Emma Reynolds, the Under-Secretary of State for Pensions, has agreed to meet WASPI representatives next month.
On March 21 this year, the Parliamentary & Health Service Ombudsman published his final report.
It announced that the Department for Work and Pensions was guilty of maladministration because it failed to provide proper information to 1950s women about delays to their State Pension age, that the women involved suffered injustice as a result, and that they should receive compensation.
Lynne Paterson, co-ordinator of the Ayrshire WASPI Group, said: “For the first time there will be a face-to-face meeting with a Minister.

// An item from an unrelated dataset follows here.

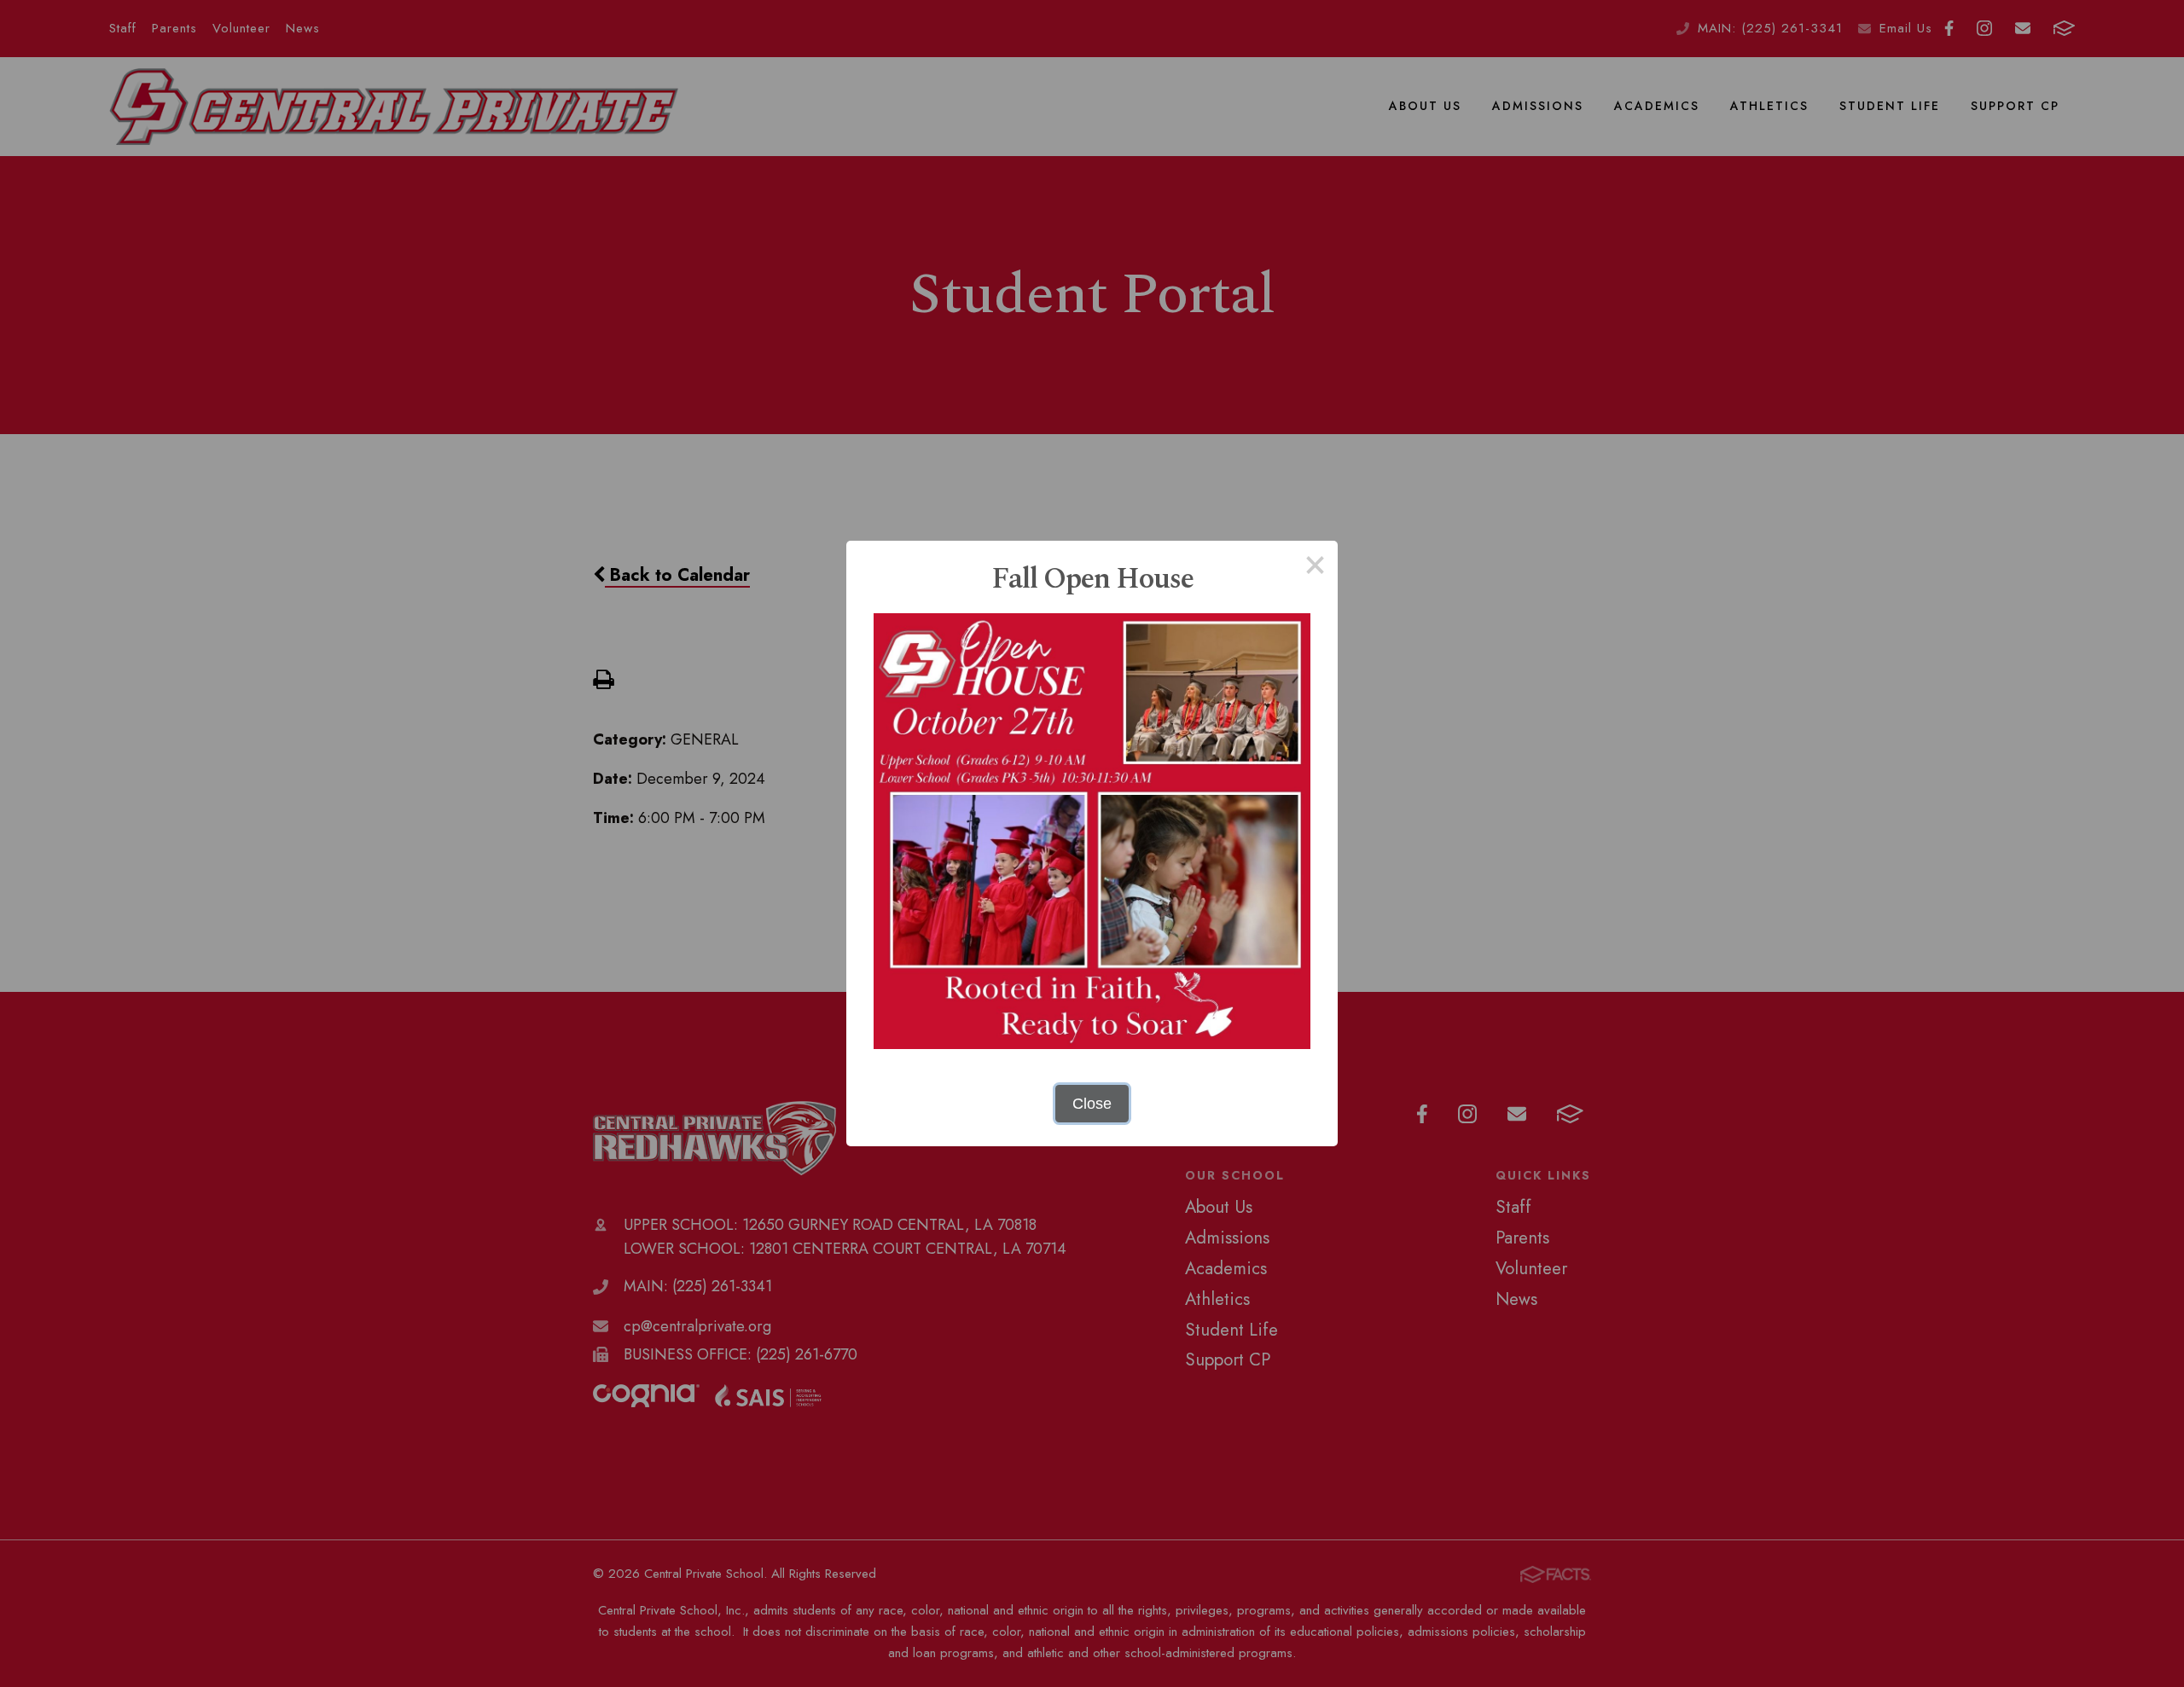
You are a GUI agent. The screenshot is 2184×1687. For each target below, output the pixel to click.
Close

“Injustice has been proven and we are due compensation. The government must understand the urgency of this matter.
"One 1950s woman dies every 13 minutes, so we need the compensation scheme now. There is no time to lose.”
In 1995 and 2011, the governments of the day introduced increases of the State Pension Age from 60 to 66 for women born in the 50s - but did not notify them.
Some women were written to in 2009, 14 years after the first change, but letters were then stopped until 2012. Many women received no notice at all.
Those who did get letters had very little time to prepare for such a major change to their retirement plans. This lack of notice has now been found by the Ombudsman to be maladministration.